著者

佐渡島庸平

第三章 会話がもたらす孤独

2021/10/01 12:06

僕たちは生きている中で自分の言葉が相手に通じない経験をたくさんする。それはそこに「ズレ」があるからだ。しかし、ズレに気づきながらも、それを深堀りすることはほとんどない。僕はそのズレは、世の中をみる解像度が違うことで生じると思っていた。でもそうではなかった。

細谷さんの『具体と抽象』を読んで、通じなさを生むのは、解像度ではなく抽象度だと気づいた。
今回、細谷さんと対談を通して「ズレ」についての深堀りを沢山した。
その内容が『言葉のズレと共感幻想』という本になって年内に出版される。
僕のブログで1章ずつ先出し公開中。

 

不思議な光景

佐渡島 人って、仲良くなるのが難しいな、と思っているんです。学校というのは、よくできた仕組みで、友達を作るぞと意気込まなくても何人かできる。社会で出て知り合う人は、みんなそれなりの利害関係で結びついていて、親友だと思っていた人同士が、利害が一致しなくなると意外なほどあっさり離れてしまったりします。利害関係を超えて良好な関係を築けている人は世の中にどれくらいいるんだろう。純粋に疑問に思っています。僕は孤独をテーマにした『We are lonely,but not alone』という 本を書いたりもしています。僕は幼少期より、孤独を感じていたけれども、周りに人がいなかった訳ではない。逆に遊ぶ仲間はたくさんいて、会話が溢れていた。言葉に対して他の人よりもこだわりが強くて、会話がされればさるほど、孤独を感じていた。

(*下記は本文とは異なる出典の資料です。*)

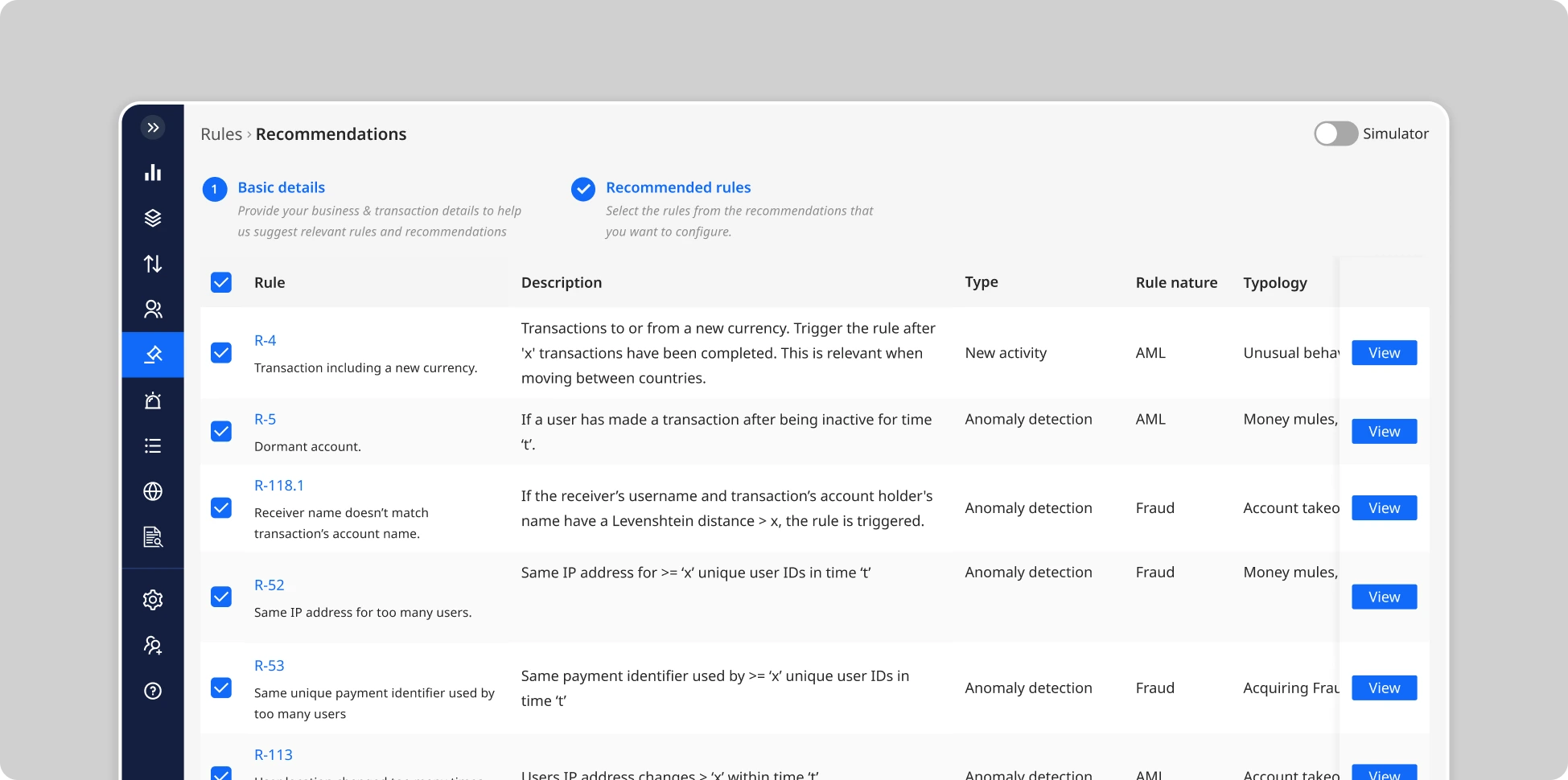Open the users section in the sidebar
Screen dimensions: 1568x780
(x=153, y=309)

 会議などの場で、お互いの解釈が僕からみると明らかに違っている人同士が「そうですね」で同意しあっていることがある。ああいうのがものすごく気になるし、これでは将来揉めるだろうと間に入る時もある。なぜ理解がすれ違っているにもかかわらず、「そうですね」と声を掛け合うのか。合意しているのか、それとも合意はしていないけど、関係を前に進めようと思って、あいまいなまま進めているのか。

 会議だけでなく、飲み会でも、同じように感じます。みんなが笑いながら、「わかる」とやり合う様子は、傍目には彼らが非常に仲がよく、互いに共感しあっているように見えるけれども、会話を聞いていると言葉が全然そろっていなくて、真逆のことを言い合っている。

 違うことを語っているのに、「そうだよねー」と発話しているのを、僕は不思議な光景と距離を置いてみていました。それはただ「仲良くなりたい」という気持ちを交換していル。それが目的なら、握手のような身体的接触の方が安心感を早く生むのではないか。言葉は、もっと丁寧にやり取りをした方が、早くなれるのではないかと。

 リアルなコミュニケーションだけでなくTwitterのようなSNSにも言えることで、僕から見ればそれは会話ではない。相手の話を聞かずに一方的にしゃべっているだけで、まったく話し合っていない。ちっとも会話のキャッチボールになっていない。そのことにずっと違和感を抱いてきました。

 多くの人にとって、会話は、猿の毛繕いのような仲良くなるための手段。それに僕は違和感があり、会話はもっと概念のすり合わせでありたいとい欲望がある。

 そのズレが、「僕が話しかけた言葉は誰にも届かないんだ」という観念に結びついていました。相手の話を受け取り、それに対して発信しても相手に受け取ってもらえないという感覚、言葉が通じていないという感覚が、「誰かと一緒にいてもすごく孤独だ」と僕に感じさせたのだと思います。